En el mejor de los casos, pareciera como si la autoridad confiara en que su relato sobre la violencia pudiera producir hechos que hablaran de la recuperación de la seguridad y la pacificación, por la acción de los creyentes. Es decir, si lograran convencer a la ciudadanía afectada de que el país y la estrategia anticrimen “van bien” y hay resultados. Como en el trabajo de publicistas en campañas electorales, el relato oficial de la violencia minimiza los hechos como “exageraciones” de los conservadores o amarillismo de la prensa, sin explicar la capacidad del crimen para controlar municipios y ciudades sumidos en caos durante cuatro días.

La gravedad de esto no es el simple embuste deliberado, sino estar ante la tentativa de generar una creencia diferente de lo real para alimentar odios o simpatías y hacer sentir mejor a una sociedad que percibe rota y perdida la seguridad pública. La consecuencia más funesta de ello es que negar los hechos destruye, como otra forma de violencia, la posibilidad de discutir los hechos y alcanzar acuerdos imprescindibles para detenerla. El mayor problema es que no hay consensos sobre la estrategia de seguridad entre el gobierno y los partidos, ni entre autoridades, académicos, organizaciones civiles, niveles de gobierno, ni entre la ciudadanía o empresarios, que en público rechazan la militarización y en privado la aceptan como la única alternativa sin discutir la opción deseable. Es el discurso oficial con la iniciativa de entregar la GN a la Sedena y mantener al Ejército en las calles una vez que venza el plazo para regresar a los cuarteles en 2024 como marca la ley.

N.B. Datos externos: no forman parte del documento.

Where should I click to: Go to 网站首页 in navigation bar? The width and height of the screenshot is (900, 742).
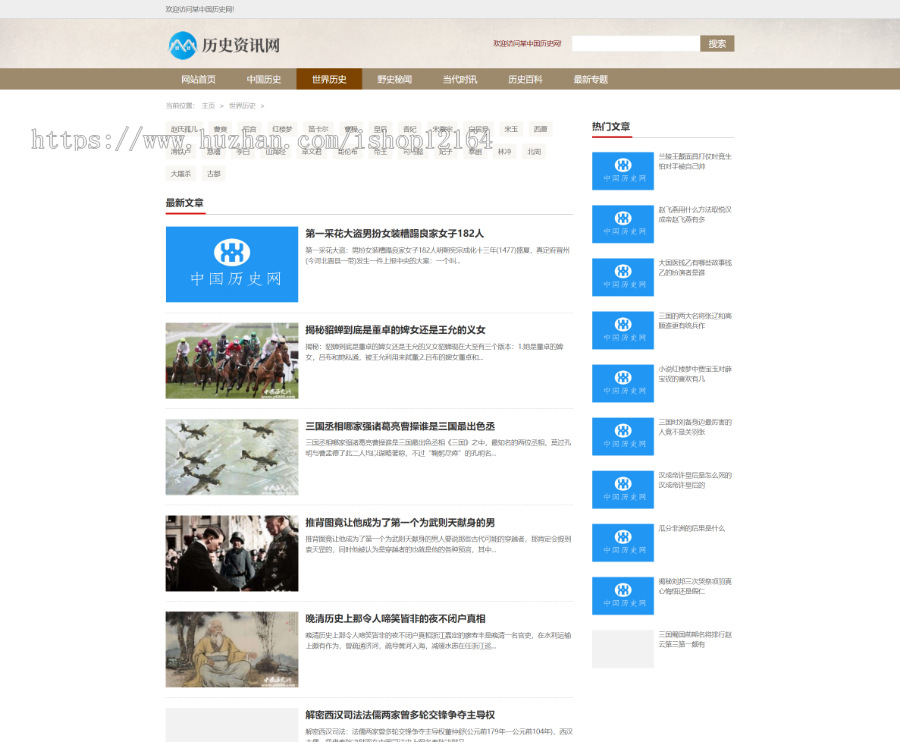pyautogui.click(x=198, y=79)
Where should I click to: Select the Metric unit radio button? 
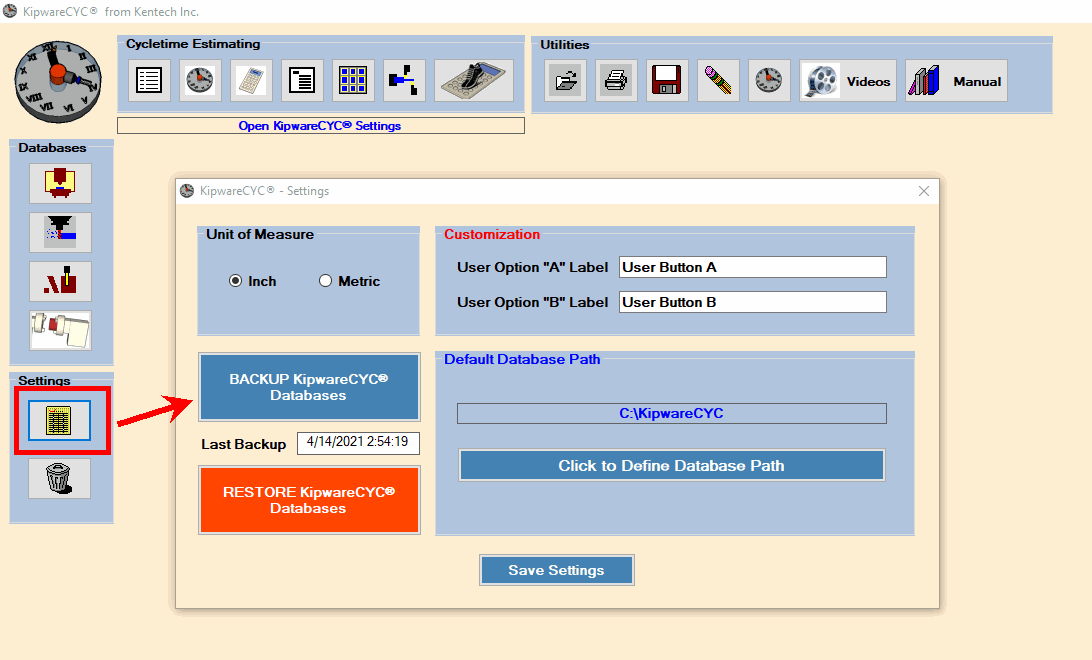[x=325, y=281]
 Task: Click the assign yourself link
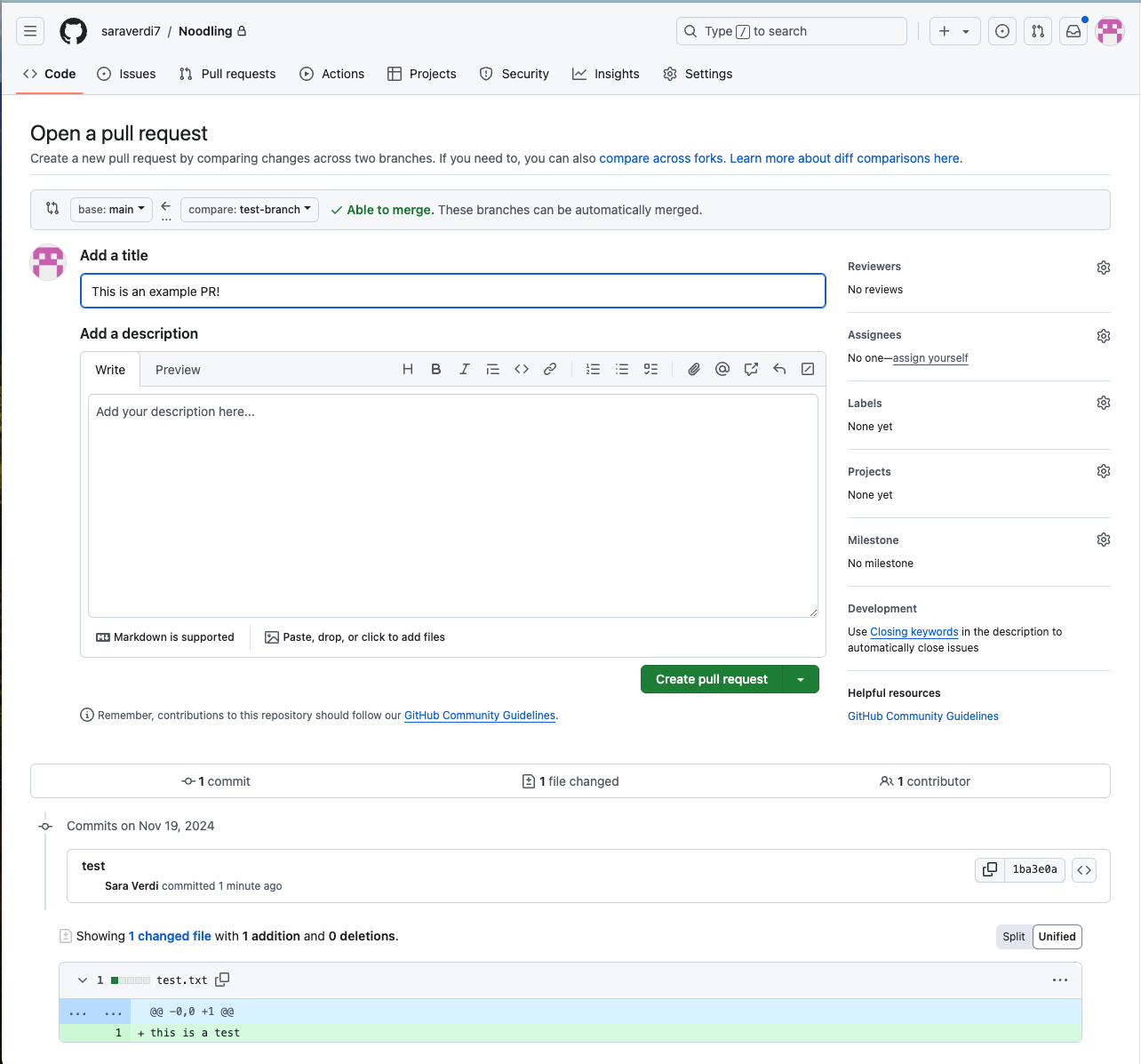click(x=930, y=358)
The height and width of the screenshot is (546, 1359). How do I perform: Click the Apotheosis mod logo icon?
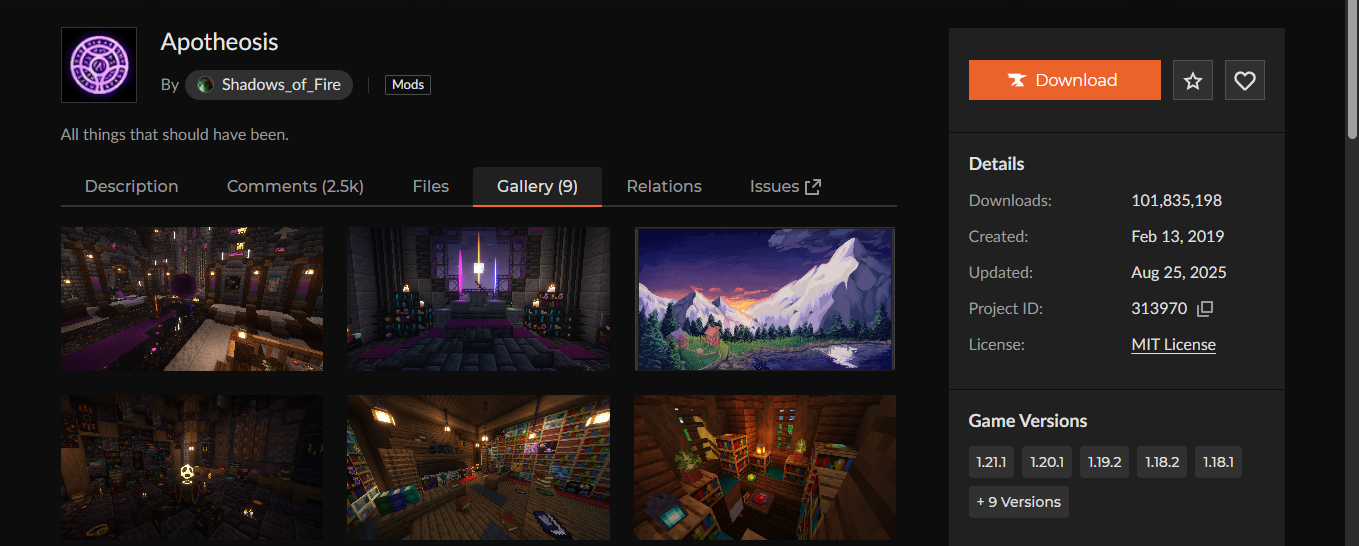[x=98, y=65]
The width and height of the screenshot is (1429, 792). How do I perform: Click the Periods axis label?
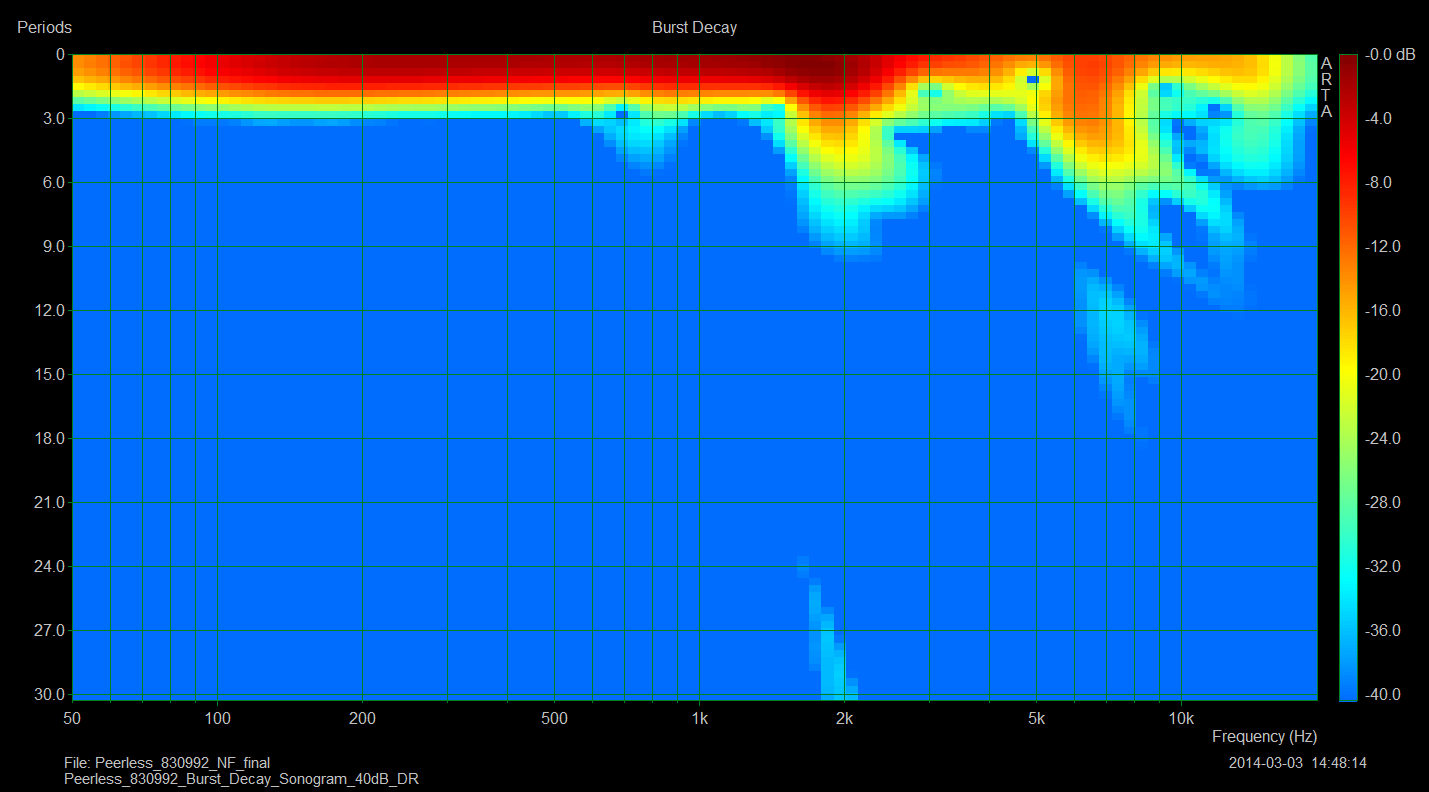[44, 28]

La visión de los hechos con el lente de una “verdad” que no puede cambiarse como la de la militarización tiene como rehén la discusión sobre seguridad pública e impide acuerdos entre los partidos, sin lo cual es imposible avanzar en consensos de políticas públicas o reformas legales más allá de la “moratoria” legislativa de la oposición. Y sin éstos, el combate a la criminalidad es difícil de lograr, y peor aún, deja ese espacio vacío a que cada quien intente imponer su relato. Aunque esas narrativas cada vez dejan mayores grietas, brechas y fisuras, como la discusión que los últimos hechos han abierto sobre si la ola de violencia puede llamarse terrorismo o la acción de megarredes criminales. No hay consensos ni siquiera en la forma de designar lo que estamos viviendo, aunque todos lo sientan y padezcan. Exageración, conservadores, amarillismo.